Raw records:
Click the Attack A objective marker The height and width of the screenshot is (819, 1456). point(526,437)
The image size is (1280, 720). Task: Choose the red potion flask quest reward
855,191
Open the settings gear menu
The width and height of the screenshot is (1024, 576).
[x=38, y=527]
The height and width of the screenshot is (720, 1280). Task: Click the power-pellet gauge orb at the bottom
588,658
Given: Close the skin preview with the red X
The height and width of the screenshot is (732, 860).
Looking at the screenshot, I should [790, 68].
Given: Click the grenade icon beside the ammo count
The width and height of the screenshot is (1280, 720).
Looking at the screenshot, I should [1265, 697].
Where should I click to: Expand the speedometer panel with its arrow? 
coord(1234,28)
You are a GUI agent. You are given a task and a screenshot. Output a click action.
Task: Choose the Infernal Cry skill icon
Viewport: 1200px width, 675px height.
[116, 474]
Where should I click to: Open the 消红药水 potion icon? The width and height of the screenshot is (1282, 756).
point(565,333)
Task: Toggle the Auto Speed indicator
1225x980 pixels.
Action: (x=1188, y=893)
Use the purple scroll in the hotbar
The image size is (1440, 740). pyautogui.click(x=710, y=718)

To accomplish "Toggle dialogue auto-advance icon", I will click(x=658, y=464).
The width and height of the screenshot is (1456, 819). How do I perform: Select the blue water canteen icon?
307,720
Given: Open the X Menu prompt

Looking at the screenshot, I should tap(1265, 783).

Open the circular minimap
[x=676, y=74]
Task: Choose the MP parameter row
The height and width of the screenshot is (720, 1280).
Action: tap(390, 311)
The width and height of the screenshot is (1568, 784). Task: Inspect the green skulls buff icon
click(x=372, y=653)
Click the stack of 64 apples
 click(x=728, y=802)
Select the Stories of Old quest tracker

YOUR GOAL: Edit the raw records above so that every "height and width" becomes "size", and leave everything else as it is.

RESULT:
Click the Attack A objective marker The size of the screenshot is (819, 1456). point(526,437)
The image size is (1280, 720). Task: Choose the red potion flask quest reward
855,191
Open the settings gear menu
The width and height of the screenshot is (1024, 576).
[x=38, y=527]
The size of the screenshot is (720, 1280). Task: Click the power-pellet gauge orb at the bottom
588,658
Given: Close the skin preview with the red X
The size of the screenshot is (732, 860).
Looking at the screenshot, I should [790, 68].
Given: Click the grenade icon beside the ammo count
The width and height of the screenshot is (1280, 720).
Looking at the screenshot, I should [1265, 697].
Where should I click to: Expand the speedometer panel with its arrow? 
coord(1234,28)
You are a GUI agent. You are given a task and a screenshot. Output a click action.
Task: Choose the Infernal Cry skill icon
Viewport: 1200px width, 675px height.
[116, 474]
Where should I click to: Open the 消红药水 potion icon? The width and height of the screenshot is (1282, 756).
point(565,333)
Task: Toggle the Auto Speed indicator
1225x980 pixels.
Action: (x=1188, y=893)
Use the purple scroll in the hotbar
The image size is (1440, 740). pyautogui.click(x=710, y=718)

To accomplish "Toggle dialogue auto-advance icon", I will click(x=658, y=464).
The width and height of the screenshot is (1456, 819). How do I perform: Select the blue water canteen icon?
307,720
Given: Open the X Menu prompt

Looking at the screenshot, I should tap(1265, 783).

Open the circular minimap
[x=676, y=74]
Task: Choose the MP parameter row
The size of the screenshot is (720, 1280).
Action: tap(390, 311)
The width and height of the screenshot is (1568, 784). Task: Inspect the green skulls buff icon
click(x=372, y=653)
Click the stack of 64 apples
 click(x=728, y=802)
Select the Stories of Old quest tracker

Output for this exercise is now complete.